Wrote these two points for a Google Group of Jewish writers. The present title (crowdsourced writing) was named after the second entry from today:
I find the more I think about what to write before writing, the clearer the initial outcome. As the thoughts belong to Hashem (God), there’s no need to rush to jot them down the second they come. This is my approach at least. If Hashem wanted them to come the first time, then when it is the time to actually sit down and write, then it will come down again.
And the post today:
Since an encouraging comment was sent to me after the “all thoughts belong to Hashem” post, while I didn’t enter into the discussion at the time, this perspective also relates to two other recent topics: 1) How long it takes to write? and 2) What settings one finds it most conducive to write in?
I am writing this because the lesson did not come easy to me. After looking forward to writing an article the entire day, a difficult bedtime was met with frustration. But time and again, after staying up despite being tired, etc… the articles always turned out much better.
I joked to my rabbi recently that I should travel the buses just so that I could write. Since traveling is uncomfortable for me, it becomes much easier to set my ego aside in search of the ideas that need to be written and shared with others that day.
Incidentally the “joke” happened recently while traveling with my daughter to attend that night’s Rabbi Ginsburgh class. While the bus was nearing Jerusalem, I found out that the driver for the second part of the trip didn’t have space for both me and my daughter. So we bought some chips, and headed right back home. I told my daughter after hearing the news that we should do this more often as an article was written on my laptop during the trip there and back.
The first thing to keep in mind is what was said last time. That when we appreciate that our writing thoughts are not for us, but from Hashem in order to benefit others, then the search for the perfect solitude, or time of day, room of the house, etc… dissipates in the face of the task at hand. When viewed as a responsibility, then we can write anywhere … literally.
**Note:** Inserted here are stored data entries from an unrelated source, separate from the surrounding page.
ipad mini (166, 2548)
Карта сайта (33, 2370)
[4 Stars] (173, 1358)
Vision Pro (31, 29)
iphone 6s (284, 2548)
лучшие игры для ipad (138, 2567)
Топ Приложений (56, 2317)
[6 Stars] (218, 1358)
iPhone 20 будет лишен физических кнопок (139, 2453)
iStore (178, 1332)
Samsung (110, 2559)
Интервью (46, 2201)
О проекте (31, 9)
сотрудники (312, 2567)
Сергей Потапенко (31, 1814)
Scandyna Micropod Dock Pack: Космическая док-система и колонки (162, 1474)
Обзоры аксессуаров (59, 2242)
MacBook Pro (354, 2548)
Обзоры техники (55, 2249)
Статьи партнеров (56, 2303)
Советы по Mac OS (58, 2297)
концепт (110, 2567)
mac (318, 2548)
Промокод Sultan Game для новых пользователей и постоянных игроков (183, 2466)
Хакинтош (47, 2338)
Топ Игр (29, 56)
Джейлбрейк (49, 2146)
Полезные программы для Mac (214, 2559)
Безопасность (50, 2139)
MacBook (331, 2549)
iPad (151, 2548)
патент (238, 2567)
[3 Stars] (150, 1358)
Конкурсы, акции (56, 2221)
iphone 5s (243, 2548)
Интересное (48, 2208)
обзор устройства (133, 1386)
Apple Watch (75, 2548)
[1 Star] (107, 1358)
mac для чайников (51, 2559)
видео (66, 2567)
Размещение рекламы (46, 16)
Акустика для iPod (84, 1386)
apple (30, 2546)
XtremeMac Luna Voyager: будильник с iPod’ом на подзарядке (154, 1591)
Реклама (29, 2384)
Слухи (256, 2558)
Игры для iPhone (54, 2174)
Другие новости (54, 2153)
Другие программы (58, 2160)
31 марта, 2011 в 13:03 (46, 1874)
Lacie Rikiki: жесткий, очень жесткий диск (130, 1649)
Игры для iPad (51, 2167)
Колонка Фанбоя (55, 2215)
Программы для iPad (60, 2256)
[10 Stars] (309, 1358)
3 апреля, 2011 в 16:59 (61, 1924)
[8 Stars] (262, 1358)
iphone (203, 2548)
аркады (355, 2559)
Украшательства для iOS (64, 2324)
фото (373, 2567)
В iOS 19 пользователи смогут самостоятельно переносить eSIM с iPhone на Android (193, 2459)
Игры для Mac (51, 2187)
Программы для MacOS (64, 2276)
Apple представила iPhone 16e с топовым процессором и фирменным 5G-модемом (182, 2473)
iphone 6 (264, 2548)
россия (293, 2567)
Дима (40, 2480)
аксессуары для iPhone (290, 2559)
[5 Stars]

The above picture was snipped from a video at a recent Rabbi Ginsburgh class in Jerusalem. It’s not so easy to see, but behind the person in the left foreground leaning down to talk on his cellphone, is a computer in the background. That’s me typing away an article during one of the dancing/singing intermissions. I wrote about half the article before the class began, then during the intermissions and after the class. Appropriately enough the article was about disruptive journalism, and can be read here: http://communityofreaders.org/2014/02/14/the-new-world-of-disruptive-journalism/
How is writing like this possible? There is no MLA Handbook required, only emunah (faith) and bitachon (trust). Both the belief that people stand to benefit from what you have to say, and that you have the trust that Hashem will help you to find the write words.
There is a very famous story in Chabad told about the time that Rabbi DovBer’s infant son was crying, but only his grandfather, Rabbi Schneur Zalman, heard the cries (even though both he and his son were both engrossed in deep Torah study).
If you read the story, originally Rabbi Schneur Zalman’s words to his son seem like words of mussar. Even though gently spoken, he said: “No matter how engrossed one may be in the loftiest occupation, one must never remain insensitive to the cry of a child.”
As explained in the quote above, being sensitive to the “cry of the child” is to be sensitive to the cry of Jewish youth today. When viewed in this way, like a photographer who takes his camera along always ready to take the perfect picture, whenever the opportunity presents itself, it is worthwhile to think about, and even start writing, those thoughts that stand to benefit another.
To be sensitive to the cries or noise around us doesn’t need to be a distraction. As in the story, it can serve as a reminder that there is a world out there waiting to eagerly benefit from what you have to say.